A few evenings later Doc was invited to dinner at the Ottos'. Vin and Olive had been married but were skipping a honeymoon, they said, because of Jerri. They couldn't take the child with them on a wedding trip and were not sure it would be wise to leave her with anyone just yet. Keith Wilding and Melanie Skipworth were also invited.
"This is our fling," Vin said, "a dinner party for our three best friends in our new home, with a drop of champagne."
That was fine with Doc, but at about eleven, just when he was beginning to acquire a pleasant glow after a truly handsome repast, the telephone rang; it was the hospital calling him.
"It has to be me?" he said. "No one else will do?"
What they told him sent him hurrying out to his car with only the briefest of explanations. He drove at a speed that should have earned him a ticket. Even so, when he brought his vehicle to a lurching halt in the hospital driveway, Chief Lighthill's car was already there, and the chief was one of a gesticulating group in the lobby.
"Where is she?" Doc demanded.
"In surgery," someone said. "Doctor Wallingford and Doctor Kern are trying to save her."
Doc went striding down the corridor to surgery and peered through the door-glass. There was nothing he could do at that point.
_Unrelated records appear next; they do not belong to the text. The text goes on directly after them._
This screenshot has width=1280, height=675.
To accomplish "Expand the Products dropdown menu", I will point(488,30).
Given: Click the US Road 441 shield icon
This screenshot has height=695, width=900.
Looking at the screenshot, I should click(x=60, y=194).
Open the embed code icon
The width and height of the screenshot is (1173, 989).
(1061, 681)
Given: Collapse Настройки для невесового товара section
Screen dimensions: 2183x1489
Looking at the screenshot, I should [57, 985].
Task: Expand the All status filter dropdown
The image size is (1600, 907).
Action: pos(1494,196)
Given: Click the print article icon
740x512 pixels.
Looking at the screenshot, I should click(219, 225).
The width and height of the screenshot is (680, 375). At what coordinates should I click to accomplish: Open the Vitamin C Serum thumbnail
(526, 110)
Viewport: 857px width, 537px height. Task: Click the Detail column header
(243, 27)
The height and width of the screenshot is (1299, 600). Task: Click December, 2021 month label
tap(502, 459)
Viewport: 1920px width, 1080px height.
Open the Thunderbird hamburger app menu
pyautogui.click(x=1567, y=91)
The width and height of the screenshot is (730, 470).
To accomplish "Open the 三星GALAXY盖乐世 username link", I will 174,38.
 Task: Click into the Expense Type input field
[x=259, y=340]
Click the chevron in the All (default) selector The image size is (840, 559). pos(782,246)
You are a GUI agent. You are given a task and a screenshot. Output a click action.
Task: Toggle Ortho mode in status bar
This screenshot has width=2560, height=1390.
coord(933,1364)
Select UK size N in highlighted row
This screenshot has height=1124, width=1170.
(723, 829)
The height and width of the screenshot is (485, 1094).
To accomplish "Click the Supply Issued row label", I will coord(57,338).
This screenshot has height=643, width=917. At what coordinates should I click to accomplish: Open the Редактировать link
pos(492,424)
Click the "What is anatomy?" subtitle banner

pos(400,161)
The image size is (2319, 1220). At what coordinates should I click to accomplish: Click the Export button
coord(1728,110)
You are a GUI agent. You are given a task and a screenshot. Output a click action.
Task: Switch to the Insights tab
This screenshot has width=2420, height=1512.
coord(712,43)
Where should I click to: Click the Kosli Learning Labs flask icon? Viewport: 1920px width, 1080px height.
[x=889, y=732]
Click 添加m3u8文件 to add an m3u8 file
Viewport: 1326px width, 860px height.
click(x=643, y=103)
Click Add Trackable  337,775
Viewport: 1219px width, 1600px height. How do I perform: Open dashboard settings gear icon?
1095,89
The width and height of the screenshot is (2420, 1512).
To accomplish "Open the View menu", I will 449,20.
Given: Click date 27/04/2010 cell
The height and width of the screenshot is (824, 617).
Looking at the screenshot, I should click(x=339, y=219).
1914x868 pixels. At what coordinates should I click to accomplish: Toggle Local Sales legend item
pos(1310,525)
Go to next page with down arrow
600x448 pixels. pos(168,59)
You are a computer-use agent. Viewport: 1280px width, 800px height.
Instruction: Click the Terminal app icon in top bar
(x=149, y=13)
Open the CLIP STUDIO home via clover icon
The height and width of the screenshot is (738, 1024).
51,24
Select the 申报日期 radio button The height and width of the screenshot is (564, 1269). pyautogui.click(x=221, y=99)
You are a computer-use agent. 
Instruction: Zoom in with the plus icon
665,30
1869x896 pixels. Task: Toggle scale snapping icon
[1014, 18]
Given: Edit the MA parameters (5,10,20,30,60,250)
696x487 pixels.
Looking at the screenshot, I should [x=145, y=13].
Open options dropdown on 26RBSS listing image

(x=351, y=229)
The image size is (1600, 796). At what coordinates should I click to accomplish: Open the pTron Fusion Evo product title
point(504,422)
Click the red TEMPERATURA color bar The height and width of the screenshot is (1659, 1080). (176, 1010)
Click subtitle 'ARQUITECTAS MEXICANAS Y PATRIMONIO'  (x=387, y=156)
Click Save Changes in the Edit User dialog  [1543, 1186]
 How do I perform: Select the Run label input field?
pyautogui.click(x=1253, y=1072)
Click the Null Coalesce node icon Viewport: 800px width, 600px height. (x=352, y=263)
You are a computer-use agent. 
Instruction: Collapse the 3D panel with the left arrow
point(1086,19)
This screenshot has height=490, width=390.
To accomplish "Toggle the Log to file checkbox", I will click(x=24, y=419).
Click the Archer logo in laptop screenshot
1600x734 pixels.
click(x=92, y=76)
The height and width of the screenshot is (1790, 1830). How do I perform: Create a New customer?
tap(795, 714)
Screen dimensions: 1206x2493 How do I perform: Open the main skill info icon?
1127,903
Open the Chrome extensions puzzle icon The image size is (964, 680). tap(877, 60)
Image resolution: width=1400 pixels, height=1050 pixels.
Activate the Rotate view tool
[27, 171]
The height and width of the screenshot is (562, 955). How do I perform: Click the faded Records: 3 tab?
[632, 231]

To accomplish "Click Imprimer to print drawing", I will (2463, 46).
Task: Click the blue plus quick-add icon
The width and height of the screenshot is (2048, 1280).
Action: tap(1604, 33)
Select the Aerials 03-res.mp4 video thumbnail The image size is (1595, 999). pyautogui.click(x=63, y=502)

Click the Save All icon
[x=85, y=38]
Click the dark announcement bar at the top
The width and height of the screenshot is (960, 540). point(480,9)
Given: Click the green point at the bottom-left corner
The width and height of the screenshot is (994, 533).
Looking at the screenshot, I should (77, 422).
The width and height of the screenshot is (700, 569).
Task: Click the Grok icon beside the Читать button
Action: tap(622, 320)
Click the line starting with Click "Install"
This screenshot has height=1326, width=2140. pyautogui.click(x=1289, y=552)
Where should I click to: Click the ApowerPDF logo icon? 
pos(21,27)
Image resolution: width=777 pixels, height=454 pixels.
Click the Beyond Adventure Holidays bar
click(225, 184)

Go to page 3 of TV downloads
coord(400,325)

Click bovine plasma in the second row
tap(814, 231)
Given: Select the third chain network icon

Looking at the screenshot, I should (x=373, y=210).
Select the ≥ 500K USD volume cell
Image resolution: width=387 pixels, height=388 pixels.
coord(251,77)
Both Wallingford and Kern were better surgeons than he, and he could only consider himself lucky they had been available. He returned to the lobby. "How did it happen?" he asked the chief.
"All I know is, she jumped out the window. I don't know why. Terry here was on guard duty outside her door. He says he heard her yelling."
"Yelling?" Doc scowled at Terry Hinson, who was not a man given to flights of imagination. "Yelling what?"
"Well, I can't swear to it, but I think she was yelling 'No, no!' And then I think she said 'I won't! I'll kill myself first!' " Hinson rubbed his jaw. "I'm pretty sure of that last part about killing herself. I was at the door by then."
"And when you opened the door?"
"She was out of bed and had the window open, struggling to climb out."
"Struggling
to climb out?" Doc said.
"Well, it was queer. Even though she was out of her mind, she must have known it was wrong and imagined somebody was holding her back. She actually seemed to be struggling to break loose and kept sobbing 'Let me go! Let me go!' Before I could reach her she did break loose—from whatever she thought was trying to hold her, I mean—and threw herself out. "
The chief said to Doc, "Nurse Thomas here says she saw the struggle at the window too."
Doc turned to scowl at Nurse Thomas, who would have been in charge of the fourth floor at that time. She was a rock-steady, no-nonsense woman of forty. "That's how it happened, Mary?"
"That's how it happened, Doctor. There can be no
question about the struggle and what she cried out. Officer Hinson and I were both in the room then."
"Let's have a look at that room, Chief," Doc said.
"I already have, But if you think it'll do any good . . .
They went up to the fourth floor and entered Elizabeth Peckham's room together. Doc walked to the still-open window and looked down, then stepped back shaking his head. He began to walk about, peering at the floor.
"There's nothing," the chief said. "I've been over it inch by inch."
"You think she could have imagined a visitation?"
"Hell, don't ask me. You're the doctor. I'm just a
cop."
"Let's hope she just imagined it," Doc said. "Let's hang onto that much, anyway."
At two o'clock that morning Elizabeth Peckham died of her injuries.
E
ight hours after Elizabeth Peckham's departure from life, Doc Broderick answered his telephone and found himself talking to old Victor Yambor in Glendevon. "Can you come over here, Norman?" Yambor said. "It's important."